Svgwg.org

From SVG

The website svgwg.org is purely used as a staging server for the SVG WG's Mercurial repositories. This is to work around the lack of support for Mercurial hooks (see below) on dvcs.w3.org. The official location of the WG's Mercurial repositories remains dvcs.w3.org.

Note: all changes to the WG repositories must go through svgwg.org. If some people push their changes directly to dvcs.w3.org and others push theirs to svgwg.org, then we'll end up with unintended branches that may be virtually impossible to merge. Additionally, any changes pushed directly to dvcs.w3.org will not have passed the checks carried out on pushes to svgwg.org (see the Hooks section below).


Access

Anyone can clone the repositories in svgwg.org/hg, but only working group members who have had their SSH keys added to the server may push to svgwg.org. To have their key added, WG members should send their SSH public key (that's the file ending in .pub!) to Cameron.

Cloning a repository from svgwg.org

Before you clone any of the repositories it is very important that you have a per-user Mercurial configuration file containing the lines detailed on the Mercurial page. The 'hgext.eol =' line and '[eol]' section are especially important to add before checking out!


If you intend on creating a clone from which you will push changes back to svgwg.org, you should clone using an ssh:// URL (instead of the https:// URL) and use the username 'svgwg'. For example, to clone the 'svg2' repo you'd use:

hg clone ssh://svgwg@svgwg.org/hg/svg2 local/path/svg2

Everyone must use the username 'svgwg' - your key provides your real identity to the server once your connection passes through ssh.

Refer to the full list of repositories, for most tasks you will only need to clone the svg2 and svg2-tools repositories.

Prerequisites

To build the spec, you will need a Unix-like environment. cygwin on Windows will work. You also specifically need the following tools installed:

  • mercurial
  • make
  • python
  • node (nodejs on Fedora... the 'node' package is a Ham radio thing!)
  • ssh (this is in the openssh package on cygwin)
  • rsync

If you are on cygwin, then you will need to ensure that node is in your path. You can do this by adding this to the end of your .bash_profile file in your cygwin home directory:

export PATH="$PATH:/cygdrive/c/Program Files/nodejs"

Building

Unlike the CVS repository, the svg2 repository does not contain any generated files. Please do not add and commit generated files without full discussion at a WG meeting.

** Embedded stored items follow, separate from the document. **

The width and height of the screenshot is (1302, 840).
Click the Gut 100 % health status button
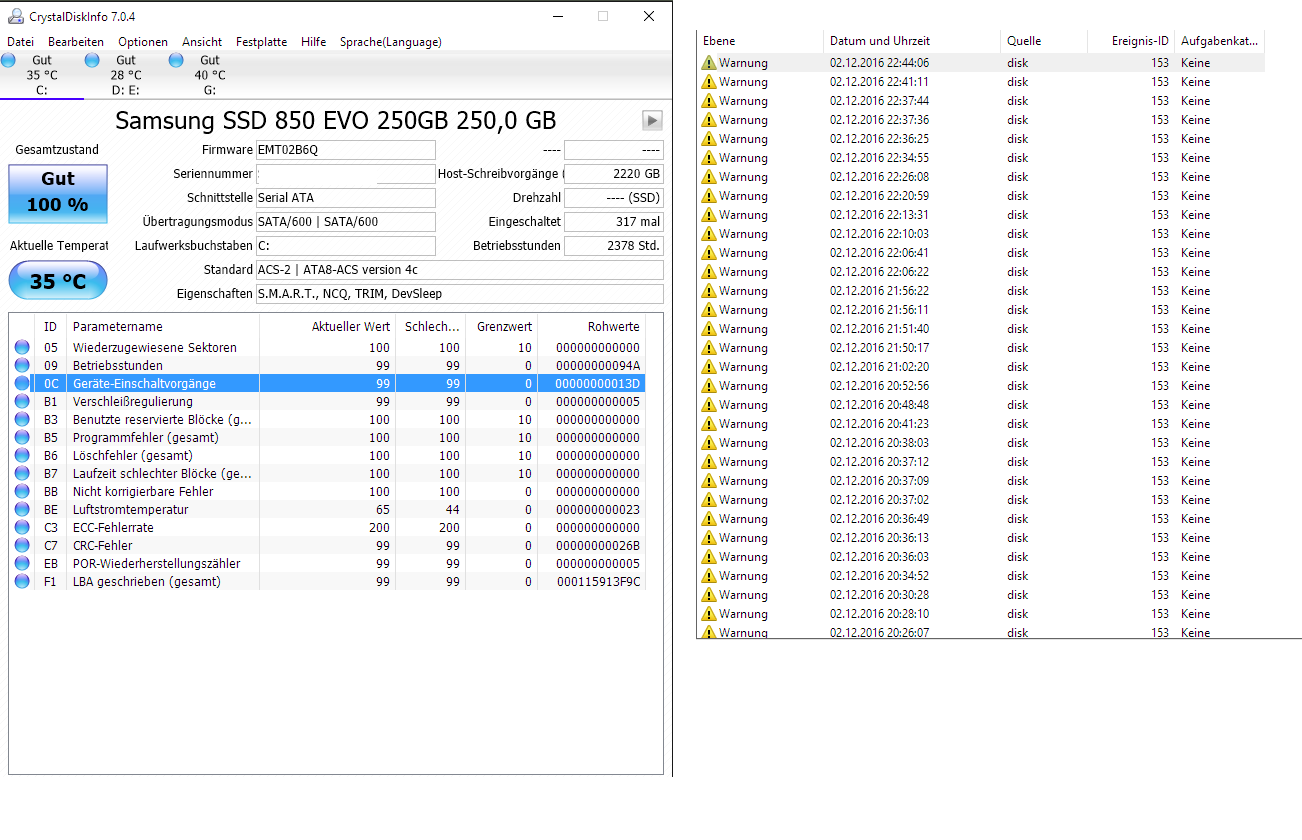(58, 193)
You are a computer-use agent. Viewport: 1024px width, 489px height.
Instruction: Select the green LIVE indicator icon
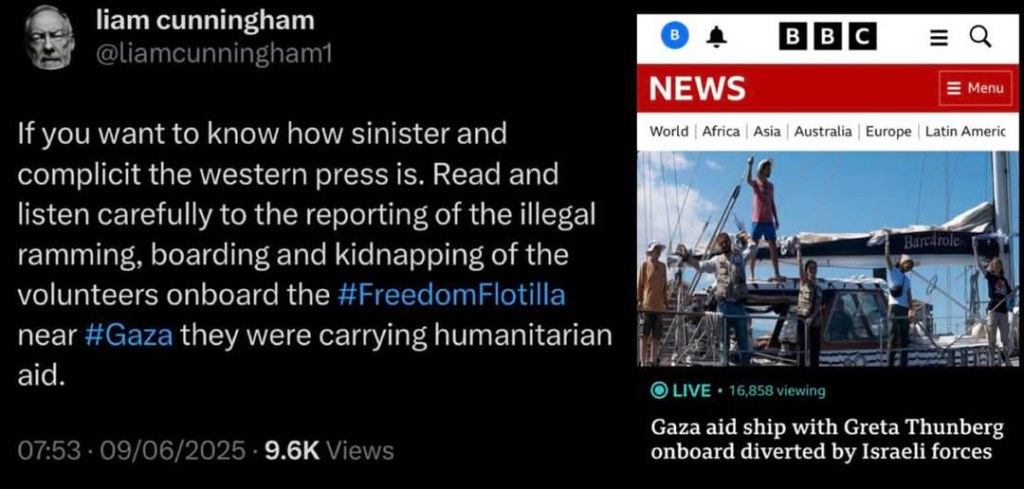[x=658, y=390]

To build the published version of the spec from the master files in svg2, get a copy of svg2 and svg2-tools (see above for cloning) and put them side-by-side in a directory. Now in svg2, simply run the normal "make" command as you would have done for SVG 1.1.

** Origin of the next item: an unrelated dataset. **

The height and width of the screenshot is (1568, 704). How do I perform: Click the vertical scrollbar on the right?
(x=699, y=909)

By default, the Makefile will check to ensure that you have the latest revision of the svg2-tools repository. If you do not, it will refuse to build, and you will need to update. (If checking the latest revision of the remote svg2-tools repository fails for whatever reason, for example if you are not connected to the network, then the build will proceed.) If you need to skip this check for some reason, running "make all" will build the spec immediately.

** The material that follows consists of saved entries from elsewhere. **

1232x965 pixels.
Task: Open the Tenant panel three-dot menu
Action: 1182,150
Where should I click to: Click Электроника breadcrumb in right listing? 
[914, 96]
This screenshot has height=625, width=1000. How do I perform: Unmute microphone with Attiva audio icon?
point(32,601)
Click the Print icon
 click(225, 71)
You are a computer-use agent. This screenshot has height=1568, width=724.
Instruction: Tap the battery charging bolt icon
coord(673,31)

The spec normally references some style sheets that are on www.w3.org. If you are somewhere without network (like on an aeroplane) then you can build with references to a local version of the W3C TR style sheets by setting the environment variable SVG_BUILD_LOCAL_STYLE_SHEETS to anything, for example:

$ SVG_BUILD_LOCAL_STYLE_SHEETS=1
$ make
...

Note: Cygwin FAQ has this information, but since I've hit it myself - might be useful to put here as well. The spec doesn't build on Cygwin if you have spaces in the path - http://cygwin.com/faq.html#faq.setup.name-with-space

Making changes

Before making changes, be aware that there are some automated checks in place on svgwg.org that will block your changes if they fail those checks. See the Hooks section below. Some of the more experienced Mercurial users in the WG can help you if your changes get blocked - don't stress it.

Other than that, you just commit and push your changes as you would to any Mercurial repository.

As an example, to add a new file:

  • Create file in your local HG directory.
  • hg add Mark file to be added to local repository.
  • hg commit Commit file to your local repository.
  • hg outgoing Verify what is going to be pushed.
  • hg push Push change to swgwg.org.
  • hg push --rebase Push change to swgwg.org if you comitted before pull.

Other useful commands:

  • hg status List changed files in the working directory and files not in the HG repository.
  • hg diff Show differences between the working directory and the repository.
  • hg log Show history of repository.
  • hg pull Pulls changes from svghg.org into your local repository (but not local directory).
  • hg update Updates local directory to local repository.


Unlike CVS or SVN, a commit or push applies to ALL files in the repository, and not just those files in your current directory and its subdirectories.

HG manages files, not directories. Empty directories cannot be created. If you empty a directory it will be deleted.

Hooks

Mercurial hooks are user supplied Python functions or shell commands that Mercurial can be made to executed when certain operations are carried out on a repository. For example, a user could provide a Python script to send out a notification email, and tell Mercurial to execute this hook every time someone pushes new changesets into the repository.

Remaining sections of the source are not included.